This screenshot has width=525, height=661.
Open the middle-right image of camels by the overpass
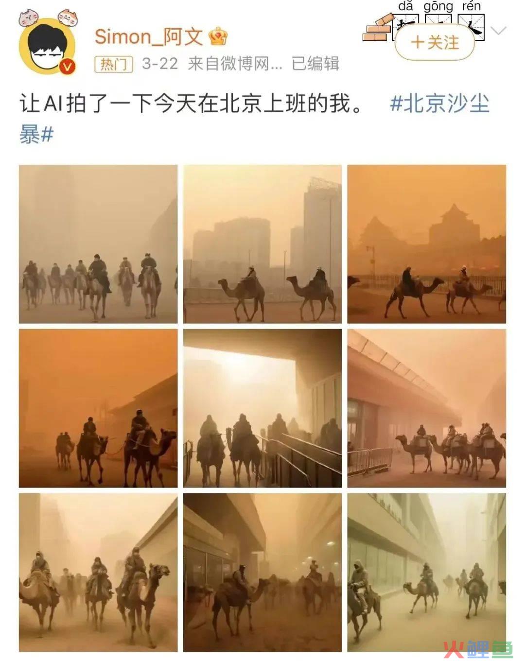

* * *

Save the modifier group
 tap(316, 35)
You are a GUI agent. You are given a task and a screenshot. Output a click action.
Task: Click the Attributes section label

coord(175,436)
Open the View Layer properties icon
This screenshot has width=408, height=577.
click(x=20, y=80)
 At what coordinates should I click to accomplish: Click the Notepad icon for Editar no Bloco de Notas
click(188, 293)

--

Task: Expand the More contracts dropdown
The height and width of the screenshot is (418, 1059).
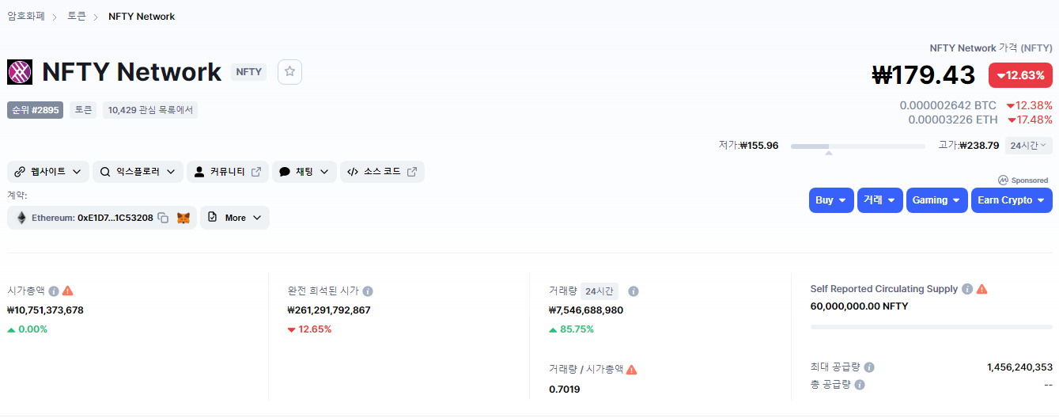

◆ **Goal of the exercise**: Go through the listing above and copy each line where the string "Open" appears.

◆ **Problem solution**:
Open the middle-right image of camels by the overpass
Open the View Layer properties icon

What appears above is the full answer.